### What you will do
What lines below include the string "This"? Pick them out and copy them.

### Information shown

=== Section Start ===

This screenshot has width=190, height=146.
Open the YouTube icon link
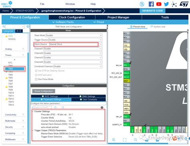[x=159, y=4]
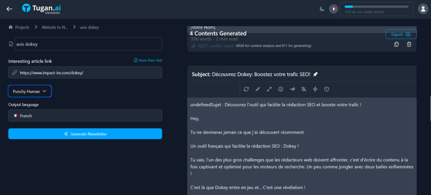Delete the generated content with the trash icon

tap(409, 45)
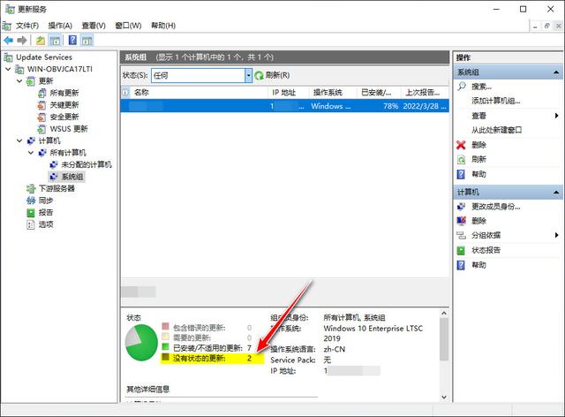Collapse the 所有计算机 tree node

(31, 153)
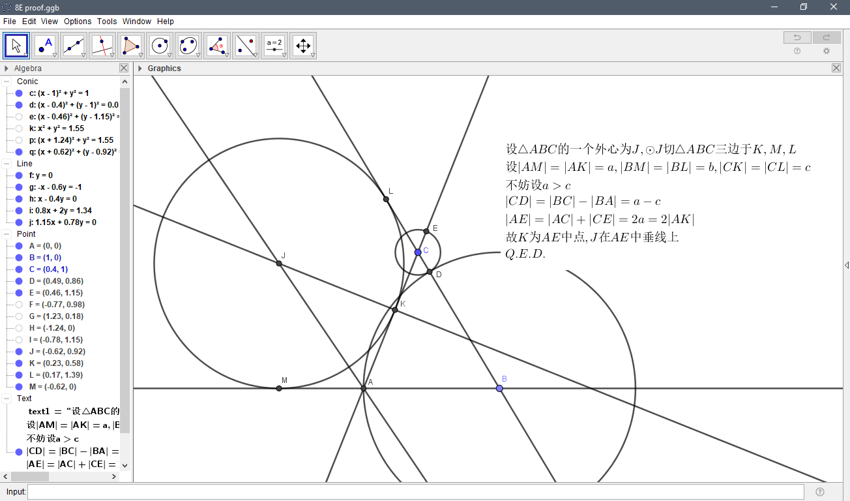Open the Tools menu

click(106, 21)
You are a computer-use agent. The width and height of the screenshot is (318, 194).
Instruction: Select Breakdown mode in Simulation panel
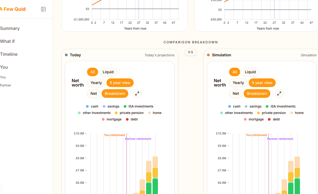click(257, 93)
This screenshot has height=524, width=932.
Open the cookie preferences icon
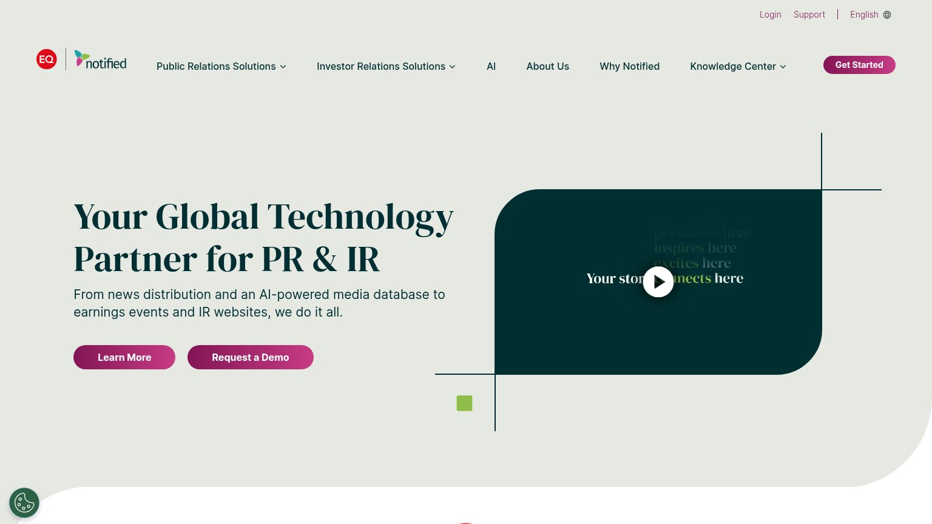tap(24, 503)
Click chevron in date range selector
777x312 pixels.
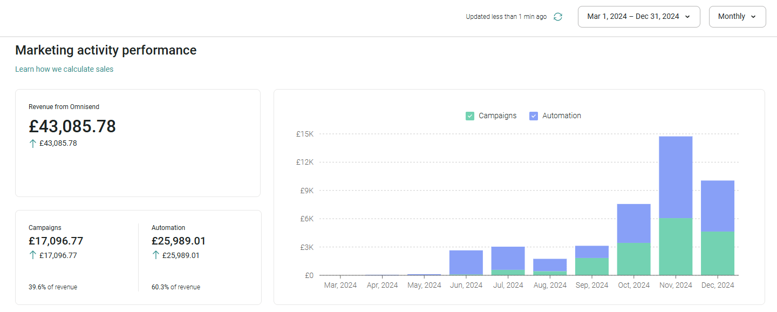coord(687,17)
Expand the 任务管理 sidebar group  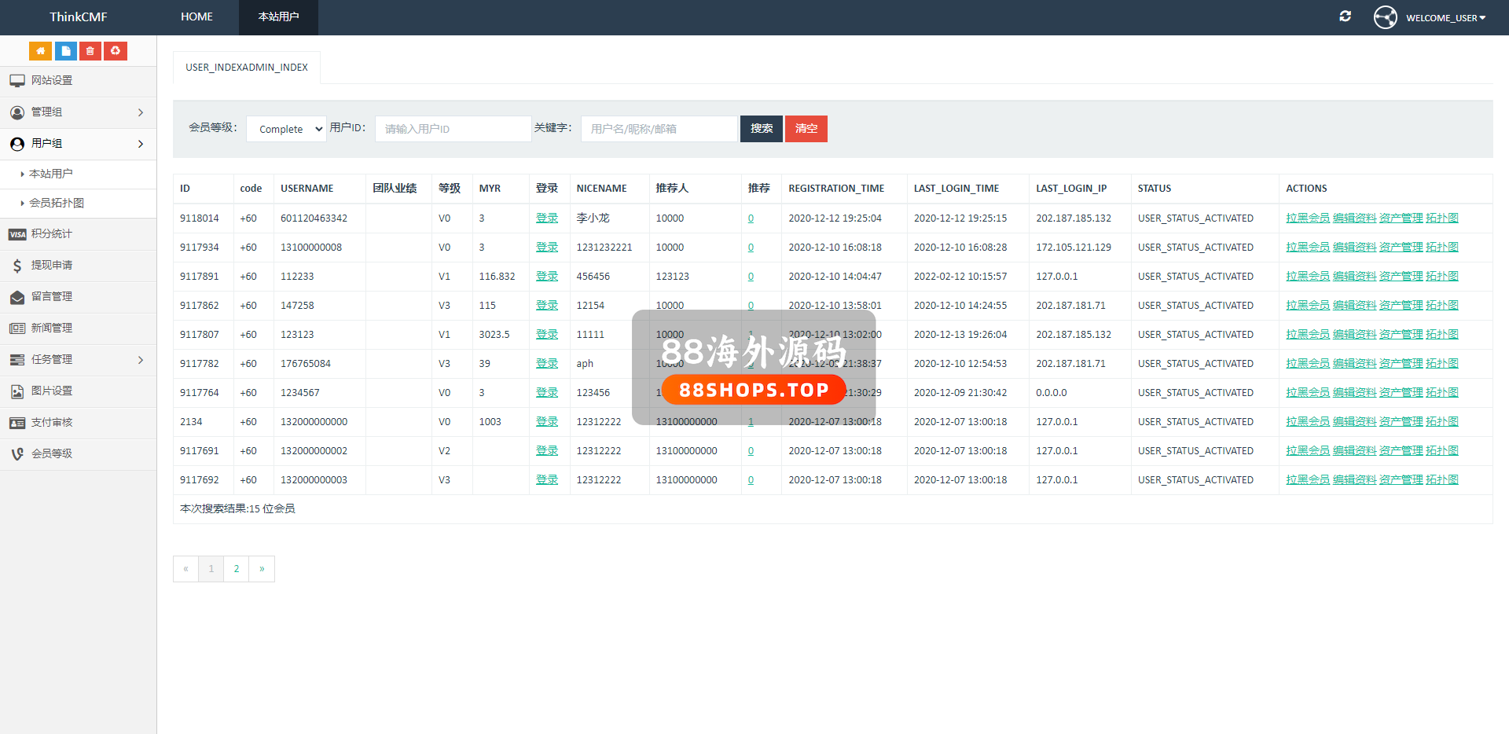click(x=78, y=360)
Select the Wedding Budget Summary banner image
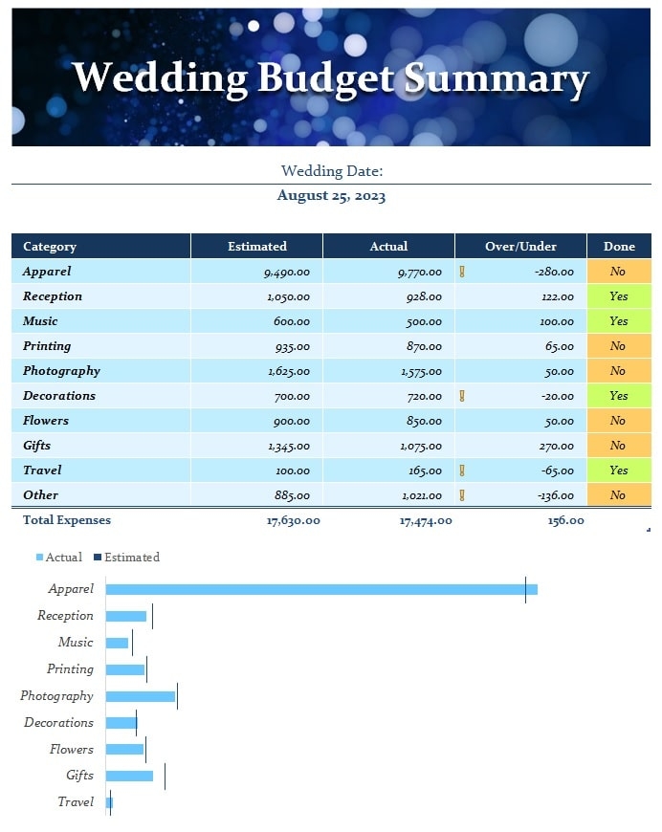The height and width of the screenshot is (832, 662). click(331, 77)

=== Section End ===

### Exercise answer
This screenshot has width=190, height=146.
This screenshot has height=524, width=932.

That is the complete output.